# Task
Set the data down again, word for word, as it appears below.

# The data
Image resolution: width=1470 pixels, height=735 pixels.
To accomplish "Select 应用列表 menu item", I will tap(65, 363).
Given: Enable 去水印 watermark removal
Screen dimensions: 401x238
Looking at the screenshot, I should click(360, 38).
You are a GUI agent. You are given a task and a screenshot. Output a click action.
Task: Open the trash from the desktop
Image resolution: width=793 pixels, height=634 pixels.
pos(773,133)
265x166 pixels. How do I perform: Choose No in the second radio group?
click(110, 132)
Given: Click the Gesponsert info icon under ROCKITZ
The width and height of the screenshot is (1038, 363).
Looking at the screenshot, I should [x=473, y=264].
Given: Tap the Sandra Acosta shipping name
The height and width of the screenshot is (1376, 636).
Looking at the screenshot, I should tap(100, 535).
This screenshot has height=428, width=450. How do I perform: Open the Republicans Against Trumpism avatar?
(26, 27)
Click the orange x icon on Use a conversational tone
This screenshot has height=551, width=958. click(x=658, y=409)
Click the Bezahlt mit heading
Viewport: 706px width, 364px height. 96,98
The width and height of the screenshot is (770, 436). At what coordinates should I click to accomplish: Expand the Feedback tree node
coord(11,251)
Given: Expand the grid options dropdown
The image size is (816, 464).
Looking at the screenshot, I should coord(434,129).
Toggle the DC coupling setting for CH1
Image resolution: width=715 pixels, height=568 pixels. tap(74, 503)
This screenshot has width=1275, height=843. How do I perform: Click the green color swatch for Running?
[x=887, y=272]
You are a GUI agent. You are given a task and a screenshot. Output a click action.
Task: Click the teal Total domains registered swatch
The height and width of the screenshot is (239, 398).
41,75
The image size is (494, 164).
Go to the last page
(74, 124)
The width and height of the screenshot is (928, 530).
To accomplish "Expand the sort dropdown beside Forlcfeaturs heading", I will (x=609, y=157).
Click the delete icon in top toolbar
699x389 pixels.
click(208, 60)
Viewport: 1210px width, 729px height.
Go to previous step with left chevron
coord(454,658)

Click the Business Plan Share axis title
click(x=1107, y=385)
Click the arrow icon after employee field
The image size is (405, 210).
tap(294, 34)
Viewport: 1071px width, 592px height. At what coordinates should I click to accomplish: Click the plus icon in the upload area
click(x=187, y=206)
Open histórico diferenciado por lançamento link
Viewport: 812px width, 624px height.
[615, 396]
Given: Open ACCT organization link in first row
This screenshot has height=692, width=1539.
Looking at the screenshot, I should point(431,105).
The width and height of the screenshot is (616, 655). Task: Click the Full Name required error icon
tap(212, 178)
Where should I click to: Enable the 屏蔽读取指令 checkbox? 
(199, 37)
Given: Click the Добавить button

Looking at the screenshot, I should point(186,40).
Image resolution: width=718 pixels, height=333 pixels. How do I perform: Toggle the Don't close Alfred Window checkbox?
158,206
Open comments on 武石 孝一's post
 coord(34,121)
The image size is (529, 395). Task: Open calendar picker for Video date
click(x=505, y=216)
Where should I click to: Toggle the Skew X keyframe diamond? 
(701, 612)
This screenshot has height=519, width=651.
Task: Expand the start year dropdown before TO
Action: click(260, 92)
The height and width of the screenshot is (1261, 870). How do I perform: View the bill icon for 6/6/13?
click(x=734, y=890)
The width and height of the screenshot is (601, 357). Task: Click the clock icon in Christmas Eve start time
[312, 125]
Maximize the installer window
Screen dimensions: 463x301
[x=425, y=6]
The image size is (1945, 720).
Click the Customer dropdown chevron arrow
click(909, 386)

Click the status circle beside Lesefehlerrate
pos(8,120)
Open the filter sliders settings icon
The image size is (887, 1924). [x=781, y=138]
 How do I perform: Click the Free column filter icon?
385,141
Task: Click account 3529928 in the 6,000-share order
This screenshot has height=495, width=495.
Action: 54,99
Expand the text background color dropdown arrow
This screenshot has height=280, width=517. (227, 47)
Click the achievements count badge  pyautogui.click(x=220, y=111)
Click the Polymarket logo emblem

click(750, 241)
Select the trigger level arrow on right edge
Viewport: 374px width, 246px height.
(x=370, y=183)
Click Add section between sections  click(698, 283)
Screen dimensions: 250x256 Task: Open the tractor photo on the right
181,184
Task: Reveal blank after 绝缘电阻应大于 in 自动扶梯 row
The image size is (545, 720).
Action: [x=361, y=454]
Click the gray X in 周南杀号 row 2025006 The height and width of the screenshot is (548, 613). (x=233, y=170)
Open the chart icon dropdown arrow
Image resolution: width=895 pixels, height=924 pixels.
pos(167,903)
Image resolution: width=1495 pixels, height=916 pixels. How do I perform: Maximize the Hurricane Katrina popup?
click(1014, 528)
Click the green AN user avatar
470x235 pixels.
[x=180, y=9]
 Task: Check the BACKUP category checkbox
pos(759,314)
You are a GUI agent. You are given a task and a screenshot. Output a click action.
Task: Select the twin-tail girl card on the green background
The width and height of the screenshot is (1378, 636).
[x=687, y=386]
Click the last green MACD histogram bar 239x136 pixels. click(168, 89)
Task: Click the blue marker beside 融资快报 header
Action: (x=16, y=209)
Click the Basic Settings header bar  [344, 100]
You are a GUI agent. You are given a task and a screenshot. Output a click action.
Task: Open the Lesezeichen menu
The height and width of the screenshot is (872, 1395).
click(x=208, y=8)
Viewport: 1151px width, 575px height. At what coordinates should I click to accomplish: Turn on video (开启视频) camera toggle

# Solution to the exercise
Image resolution: width=1470 pixels, height=735 pixels.
To accomplish "Select 应用列表 menu item", I will tap(65, 363).
Given: Enable 去水印 watermark removal
Screen dimensions: 401x238
Looking at the screenshot, I should click(360, 38).
You are a GUI agent. You are given a task and a screenshot. Output a click action.
Task: Open the trash from the desktop
Image resolution: width=793 pixels, height=634 pixels.
pos(773,133)
265x166 pixels. How do I perform: Choose No in the second radio group?
click(110, 132)
Given: Click the Gesponsert info icon under ROCKITZ
The width and height of the screenshot is (1038, 363).
Looking at the screenshot, I should [x=473, y=264].
Given: Tap the Sandra Acosta shipping name
The height and width of the screenshot is (1376, 636).
Looking at the screenshot, I should tap(100, 535).
This screenshot has height=428, width=450. How do I perform: Open the Republicans Against Trumpism avatar?
(26, 27)
Click the orange x icon on Use a conversational tone
This screenshot has height=551, width=958. click(x=658, y=409)
Click the Bezahlt mit heading
Viewport: 706px width, 364px height. 96,98
The width and height of the screenshot is (770, 436). At what coordinates should I click to accomplish: Expand the Feedback tree node
coord(11,251)
Given: Expand the grid options dropdown
The image size is (816, 464).
Looking at the screenshot, I should coord(434,129).
Toggle the DC coupling setting for CH1
Image resolution: width=715 pixels, height=568 pixels. tap(74, 503)
This screenshot has width=1275, height=843. How do I perform: Click the green color swatch for Running?
[x=887, y=272]
You are a GUI agent. You are given a task and a screenshot. Output a click action.
Task: Click the teal Total domains registered swatch
The height and width of the screenshot is (239, 398).
41,75
The image size is (494, 164).
Go to the last page
(74, 124)
The width and height of the screenshot is (928, 530).
To accomplish "Expand the sort dropdown beside Forlcfeaturs heading", I will (x=609, y=157).
Click the delete icon in top toolbar
699x389 pixels.
click(208, 60)
Viewport: 1210px width, 729px height.
Go to previous step with left chevron
coord(454,658)

Click the Business Plan Share axis title
click(x=1107, y=385)
Click the arrow icon after employee field
The image size is (405, 210).
tap(294, 34)
Viewport: 1071px width, 592px height. At what coordinates should I click to accomplish: Click the plus icon in the upload area
click(x=187, y=206)
Open histórico diferenciado por lançamento link
Viewport: 812px width, 624px height.
[615, 396]
Given: Open ACCT organization link in first row
This screenshot has height=692, width=1539.
Looking at the screenshot, I should point(431,105).
The width and height of the screenshot is (616, 655). Task: Click the Full Name required error icon
tap(212, 178)
Where should I click to: Enable the 屏蔽读取指令 checkbox? 
(199, 37)
Given: Click the Добавить button

Looking at the screenshot, I should point(186,40).
Image resolution: width=718 pixels, height=333 pixels. How do I perform: Toggle the Don't close Alfred Window checkbox?
158,206
Open comments on 武石 孝一's post
 coord(34,121)
The image size is (529, 395). Task: Open calendar picker for Video date
click(x=505, y=216)
Where should I click to: Toggle the Skew X keyframe diamond? 
(701, 612)
This screenshot has height=519, width=651.
Task: Expand the start year dropdown before TO
Action: click(260, 92)
The height and width of the screenshot is (1261, 870). How do I perform: View the bill icon for 6/6/13?
click(x=734, y=890)
The width and height of the screenshot is (601, 357). Task: Click the clock icon in Christmas Eve start time
[312, 125]
Maximize the installer window
Screen dimensions: 463x301
[x=425, y=6]
The image size is (1945, 720).
Click the Customer dropdown chevron arrow
click(909, 386)

Click the status circle beside Lesefehlerrate
pos(8,120)
Open the filter sliders settings icon
The image size is (887, 1924). [x=781, y=138]
 How do I perform: Click the Free column filter icon?
385,141
Task: Click account 3529928 in the 6,000-share order
This screenshot has height=495, width=495.
Action: 54,99
Expand the text background color dropdown arrow
This screenshot has height=280, width=517. (227, 47)
Click the achievements count badge  pyautogui.click(x=220, y=111)
Click the Polymarket logo emblem

click(750, 241)
Select the trigger level arrow on right edge
Viewport: 374px width, 246px height.
(x=370, y=183)
Click Add section between sections  click(698, 283)
Screen dimensions: 250x256 Task: Open the tractor photo on the right
181,184
Task: Reveal blank after 绝缘电阻应大于 in 自动扶梯 row
The image size is (545, 720).
Action: [x=361, y=454]
Click the gray X in 周南杀号 row 2025006 The height and width of the screenshot is (548, 613). (x=233, y=170)
Open the chart icon dropdown arrow
Image resolution: width=895 pixels, height=924 pixels.
pos(167,903)
Image resolution: width=1495 pixels, height=916 pixels. How do I perform: Maximize the Hurricane Katrina popup?
click(1014, 528)
Click the green AN user avatar
470x235 pixels.
[x=180, y=9]
 Task: Check the BACKUP category checkbox
pos(759,314)
You are a GUI agent. You are given a task and a screenshot. Output a click action.
Task: Select the twin-tail girl card on the green background
The width and height of the screenshot is (1378, 636).
[x=687, y=386]
Click the last green MACD histogram bar 239x136 pixels. click(168, 89)
Task: Click the blue marker beside 融资快报 header
Action: (x=16, y=209)
Click the Basic Settings header bar  [344, 100]
You are a GUI agent. You are given a task and a screenshot. Output a click action.
Task: Open the Lesezeichen menu
The height and width of the screenshot is (872, 1395).
click(x=208, y=8)
Viewport: 1151px width, 575px height. At what coordinates should I click to accomplish: Turn on video (开启视频) camera toggle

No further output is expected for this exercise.